Court Opinion

ID: 6313148
Source: CourtListenerOpinion
Date Created: 2022-02-18 20:18:16.256809+00
Date Added: 2024-06-11T08:59:08.904992
License: Public Domain

Huston, J.,
dissenting. — In 2 Burrows 720, on an application to show cause against an information which had been moved, Lord Mansfield says, “ If the prosecutor had proceeded in the method which he had a strict and legal right to proceed in, namely, by way of indictment, and if such indictment had been actually found, yet the Attorney General would (on application made to him) ha\ e granted a nolle prosequi upon such indictment in case it appeared to him that the prosecution was determined to carry on a civil suit at the same time.” In Chitty’s Criminal Law we find the practice to be for the Attorney General, on application to him, to cite the parties before him, and to compel the prosecutor (except in very atrocious cases) to make his election. We have no such practice. I am not aware that any Attorney General has ever acted under such authority, nor that he could do so. This was well known to those who drew our Act of Assembly of the 16th June 1836, sections 26 and 27, which left this discretion with no one.
The reason for the established practice is given in the case cited 2 Burrows 720, that the criminal proceeding will oblige the defendant to discover the matter of his defence and evidence, which would be giving the prosecutor an unfair and unreasonable advantage over the defendant in the civil action. The Legislature (and the Law was drawn by gentlemen of great legal ability and personal respectability), provided in plain and perspicuous terms that in this State no prosecutor shall proceed in a criminal and civil proceeding, for any offence described in this Act, and this for the reason above given, as well as many others which will occur to every one who reflects on the subject. I am not for granting impunity to libellers or printers, but as the law has forbidden their punishment in any other than one of two modes, and leaves to the person aggrieved his choice of the modes, I consider myself bound by the law; and that no person can proceed in this State in both a criminal and civil court for the offence specified in the Act cited. Of course I would say, as the civil suit was commenced in April and the indictment sent to the Grand Jury at the Sessions of the following June, that the defendant was not bound to plead to it otherwise than he did, and that he cannot be tried or sentenced on this indictment, unless the civil suit be discontinued.

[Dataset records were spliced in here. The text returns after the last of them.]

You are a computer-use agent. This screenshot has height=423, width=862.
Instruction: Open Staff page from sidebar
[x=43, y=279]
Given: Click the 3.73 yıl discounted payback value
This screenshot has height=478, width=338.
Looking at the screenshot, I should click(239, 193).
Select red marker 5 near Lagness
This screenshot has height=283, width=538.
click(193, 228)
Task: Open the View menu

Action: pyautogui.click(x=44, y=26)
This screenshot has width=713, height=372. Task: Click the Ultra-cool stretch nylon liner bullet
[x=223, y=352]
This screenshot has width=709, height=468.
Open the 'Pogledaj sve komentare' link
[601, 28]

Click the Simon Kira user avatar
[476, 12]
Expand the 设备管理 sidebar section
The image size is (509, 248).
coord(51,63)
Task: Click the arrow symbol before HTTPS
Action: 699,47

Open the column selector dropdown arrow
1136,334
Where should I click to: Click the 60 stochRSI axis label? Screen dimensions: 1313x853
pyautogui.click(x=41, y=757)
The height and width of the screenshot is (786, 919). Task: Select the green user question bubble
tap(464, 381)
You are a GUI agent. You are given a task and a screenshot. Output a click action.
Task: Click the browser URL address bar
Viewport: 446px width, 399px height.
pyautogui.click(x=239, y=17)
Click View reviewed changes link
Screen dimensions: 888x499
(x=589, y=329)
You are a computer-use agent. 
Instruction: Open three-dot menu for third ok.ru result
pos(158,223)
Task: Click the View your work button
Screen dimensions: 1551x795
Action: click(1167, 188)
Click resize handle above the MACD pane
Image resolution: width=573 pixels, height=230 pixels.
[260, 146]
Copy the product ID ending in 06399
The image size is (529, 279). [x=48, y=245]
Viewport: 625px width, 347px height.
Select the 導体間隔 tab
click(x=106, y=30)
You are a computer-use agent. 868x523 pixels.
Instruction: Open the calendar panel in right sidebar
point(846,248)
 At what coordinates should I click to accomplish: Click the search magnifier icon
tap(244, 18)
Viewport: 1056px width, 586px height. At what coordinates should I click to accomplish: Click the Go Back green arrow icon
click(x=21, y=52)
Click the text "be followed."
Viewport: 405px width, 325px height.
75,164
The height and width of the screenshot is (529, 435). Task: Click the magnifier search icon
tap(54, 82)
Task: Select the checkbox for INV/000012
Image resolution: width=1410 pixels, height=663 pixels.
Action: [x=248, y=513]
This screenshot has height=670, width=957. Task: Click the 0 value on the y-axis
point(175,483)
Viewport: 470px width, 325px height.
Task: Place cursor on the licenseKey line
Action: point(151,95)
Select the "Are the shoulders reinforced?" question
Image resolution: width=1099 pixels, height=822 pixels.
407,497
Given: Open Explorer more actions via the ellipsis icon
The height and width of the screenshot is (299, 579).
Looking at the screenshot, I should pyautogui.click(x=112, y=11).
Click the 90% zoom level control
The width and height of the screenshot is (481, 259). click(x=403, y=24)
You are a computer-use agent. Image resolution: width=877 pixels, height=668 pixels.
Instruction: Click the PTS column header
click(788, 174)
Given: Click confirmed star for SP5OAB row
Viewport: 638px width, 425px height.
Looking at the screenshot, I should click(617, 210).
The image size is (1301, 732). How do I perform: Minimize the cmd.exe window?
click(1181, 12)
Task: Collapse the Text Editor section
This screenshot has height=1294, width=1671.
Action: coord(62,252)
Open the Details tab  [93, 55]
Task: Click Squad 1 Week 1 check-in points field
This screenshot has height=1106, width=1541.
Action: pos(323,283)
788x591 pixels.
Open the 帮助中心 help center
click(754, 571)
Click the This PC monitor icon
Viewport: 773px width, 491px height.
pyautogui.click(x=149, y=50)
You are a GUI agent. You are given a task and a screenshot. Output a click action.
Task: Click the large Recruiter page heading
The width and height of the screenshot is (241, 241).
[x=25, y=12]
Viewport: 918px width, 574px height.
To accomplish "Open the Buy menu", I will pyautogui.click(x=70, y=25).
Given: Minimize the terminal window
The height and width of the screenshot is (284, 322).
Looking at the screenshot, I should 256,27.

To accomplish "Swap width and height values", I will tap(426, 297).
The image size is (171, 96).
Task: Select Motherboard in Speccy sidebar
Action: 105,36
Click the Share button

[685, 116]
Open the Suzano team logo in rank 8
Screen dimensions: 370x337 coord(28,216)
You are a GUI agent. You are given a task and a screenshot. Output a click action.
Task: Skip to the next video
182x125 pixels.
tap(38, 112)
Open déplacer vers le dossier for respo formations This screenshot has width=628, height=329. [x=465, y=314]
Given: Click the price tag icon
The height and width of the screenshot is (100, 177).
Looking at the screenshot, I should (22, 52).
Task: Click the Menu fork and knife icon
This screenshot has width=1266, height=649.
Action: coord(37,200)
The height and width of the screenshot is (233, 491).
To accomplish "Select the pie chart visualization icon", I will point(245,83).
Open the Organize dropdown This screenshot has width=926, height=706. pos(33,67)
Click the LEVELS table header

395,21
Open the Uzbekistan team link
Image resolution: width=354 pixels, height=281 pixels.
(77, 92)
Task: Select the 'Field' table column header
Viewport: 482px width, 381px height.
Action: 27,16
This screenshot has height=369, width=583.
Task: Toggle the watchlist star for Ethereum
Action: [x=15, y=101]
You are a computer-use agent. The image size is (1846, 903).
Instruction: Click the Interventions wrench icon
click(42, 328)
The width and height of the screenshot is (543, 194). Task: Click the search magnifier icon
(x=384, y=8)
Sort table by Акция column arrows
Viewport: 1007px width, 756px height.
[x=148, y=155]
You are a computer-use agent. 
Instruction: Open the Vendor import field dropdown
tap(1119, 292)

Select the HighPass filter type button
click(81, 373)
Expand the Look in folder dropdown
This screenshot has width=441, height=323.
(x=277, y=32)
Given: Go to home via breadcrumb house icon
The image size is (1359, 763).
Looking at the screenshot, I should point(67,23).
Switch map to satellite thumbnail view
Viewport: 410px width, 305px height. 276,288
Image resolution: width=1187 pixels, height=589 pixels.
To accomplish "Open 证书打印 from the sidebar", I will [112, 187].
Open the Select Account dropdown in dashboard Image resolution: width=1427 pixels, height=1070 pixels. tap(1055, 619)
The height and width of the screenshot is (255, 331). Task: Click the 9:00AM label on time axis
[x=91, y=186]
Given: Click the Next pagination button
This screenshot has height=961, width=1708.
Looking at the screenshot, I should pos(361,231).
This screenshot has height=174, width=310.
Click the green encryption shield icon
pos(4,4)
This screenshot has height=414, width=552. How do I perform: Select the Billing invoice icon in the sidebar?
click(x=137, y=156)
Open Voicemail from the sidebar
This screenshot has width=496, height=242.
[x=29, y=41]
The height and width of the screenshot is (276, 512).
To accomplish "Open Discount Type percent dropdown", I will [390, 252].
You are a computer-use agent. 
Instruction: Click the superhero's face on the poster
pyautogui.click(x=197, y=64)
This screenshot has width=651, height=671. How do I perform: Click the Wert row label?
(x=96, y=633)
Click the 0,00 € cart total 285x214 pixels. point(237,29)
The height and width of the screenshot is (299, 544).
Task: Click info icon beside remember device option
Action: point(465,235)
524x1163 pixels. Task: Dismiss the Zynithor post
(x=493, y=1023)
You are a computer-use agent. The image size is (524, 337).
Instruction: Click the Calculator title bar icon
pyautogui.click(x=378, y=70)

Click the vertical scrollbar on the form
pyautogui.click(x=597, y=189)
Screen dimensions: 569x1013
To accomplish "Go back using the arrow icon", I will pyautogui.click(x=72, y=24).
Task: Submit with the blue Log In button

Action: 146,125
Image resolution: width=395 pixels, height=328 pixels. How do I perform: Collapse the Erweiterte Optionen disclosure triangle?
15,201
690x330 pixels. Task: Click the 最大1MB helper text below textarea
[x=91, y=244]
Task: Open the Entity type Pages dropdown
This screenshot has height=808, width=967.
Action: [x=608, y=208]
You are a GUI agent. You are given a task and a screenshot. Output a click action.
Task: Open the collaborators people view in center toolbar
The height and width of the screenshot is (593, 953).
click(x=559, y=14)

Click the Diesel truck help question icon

Something was said about the word “ or” being construed to mean “ and” in certain cases. It has been properly so construed when found in a will: — a devise to one and his heirs or issue, but if he die “ under age or without issue,” then a devise over. Here the devisee may have lawful issue and yet die under age, and to *85effect the plain intention of the testator to provide for the issue, it must mean “ under age and without issuebut no case was cited where a devise in the alternative of one thing or another gave both. But in a penal law no liberty of construction is allowed; no authority for so doing was cited, nor can any be found, as I believe.
Writ of error quashed and record remitted.